Everyone has been sitting at the cool kids table much longer than I have when I become an instant fan of a show quite late in the game. When everyone else has moved onto watching the current season or waiting for the next season to come out, I’m playing catch up.
I’ve consumed all episodes of New Girl, but missed out on the first six or eight episodes of the latest season. Missing those episodes of New Girl didn’t stop me from watching what’s airing now. I’m currently finishing up Season 3 of Game of Thrones and will be all caught up by the time Season 4 airs in April. As for Arrow, I’m still working on finishing Season 1, but will have to wait for the current season to make its way to my Netflix stream later in the year.
Typically, I try to avoid spoilers when I can. If it’s a show I really love and I want to be surprised, then I don’t want to know what will happen next. New Girl hasn’t been a problem on the spoiler front, largely because each episode can kind of stand on its own without having seen the previous ones. Arrow isn’t a huge issue with spoilers either, but the same can’t be said about Game of Thrones.
Game of Thrones is based on the fantasy book series by George R. R. Martin, which is still currently ongoing. While I haven’t found the time to read the books and know everything there is to know of what happens to each character in the world of Westeros, spoilers abound if you haven’t been watching the show from the beginning.

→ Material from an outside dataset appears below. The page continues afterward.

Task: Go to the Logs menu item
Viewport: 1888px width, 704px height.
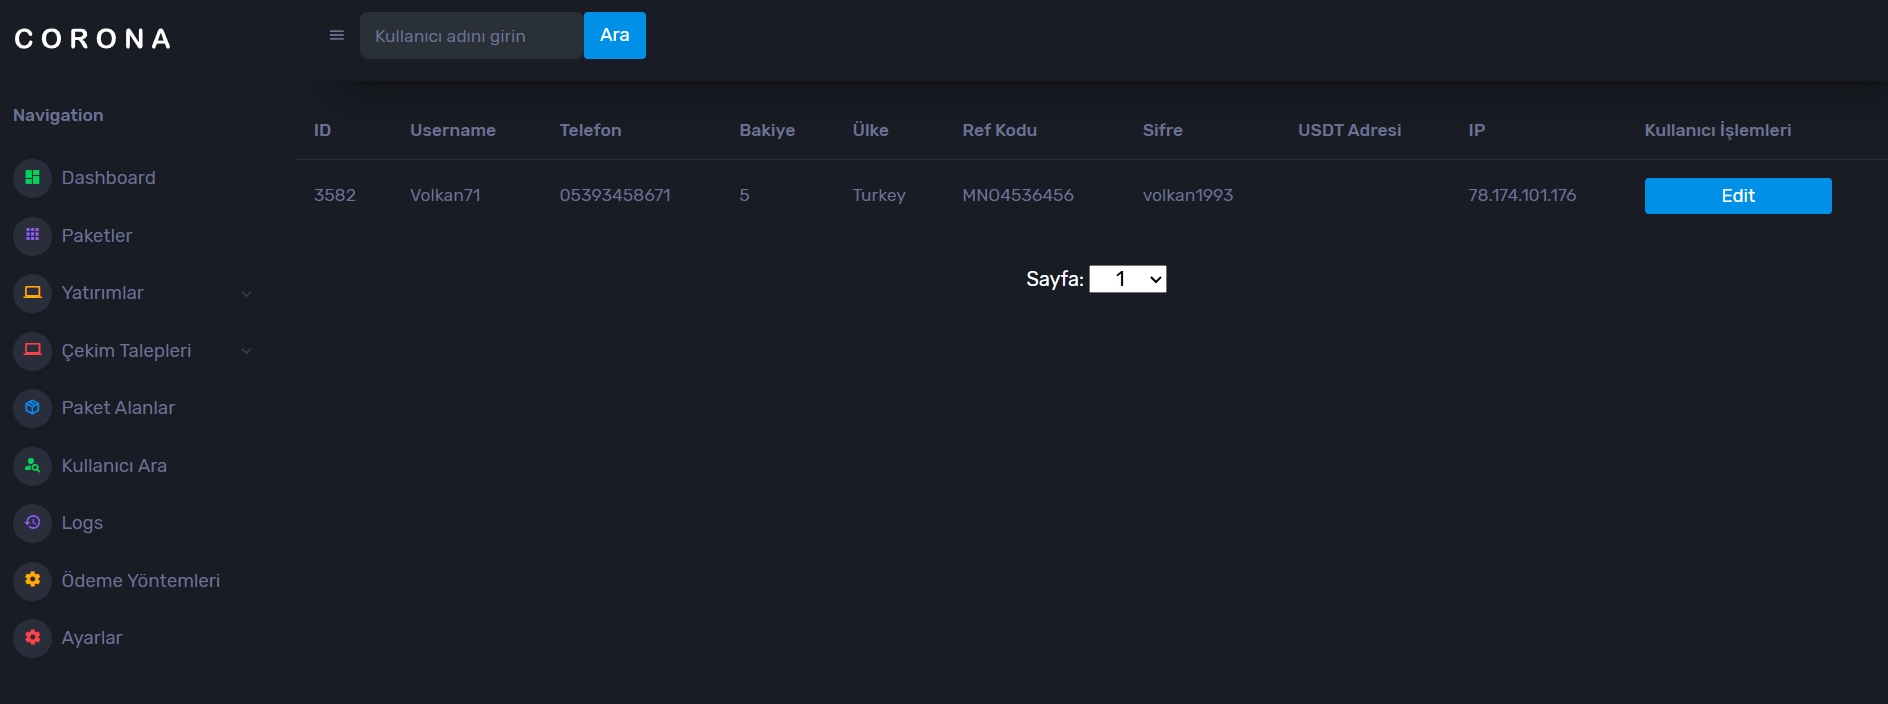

Reading articles that recap the previous seasons are a landmine of intentional or unintentional spoilers waiting to go off. Even reading articles about actors who were on the show can provide unintentional spoilers when it may have been an actor whose character got killed off before I actually get to the episode where that happens. As someone who is relying strictly on sticking to the show, I’ve been wanting to wait and see what happens. Knowing even the tiniest thing that has happened in Season 3 when I haven’t gotten up to a certain episode yet drives me nuts. It’s worse when spoilers can even come from your own mother.
I got my mother into the Game of Thrones when she was reluctant to watch it. She thought all the show had to offer was just gratuitous nudity and violence. While the show does indeed have all that, if you look past the surface stuff, you realize the story is richly complex with its political intrigues and characters, who you have no idea what they’ll do next or what their true agenda is.
When my mom was fully on board with the show, she started reading the books on her Kindle. Being almost up-to-date with all the books, she’s now a walking spoiler bomb for me. My mom already knows what happens to key characters from Season 3 and it’s a never ending battle of, “I don’t want to hear it” or “Not another word!” I almost think she wants to gloat over knowing something I have yet to find out.
The relief will come when I finally watch the last two discs of Game of Thrones and will no longer need to wonder if an article I click on will end up unintentionally spoiling something for me or if my mom will blurt something out in her excitement.
Moral of the story? Get into shows sooner rather than later, especially if it’s known to be really good. It’ll be easier when you don’t have to avoid people who have already watched it and know what happens.
Ever get into a show late, only to realize everybody and your mother wants to spoil it for you?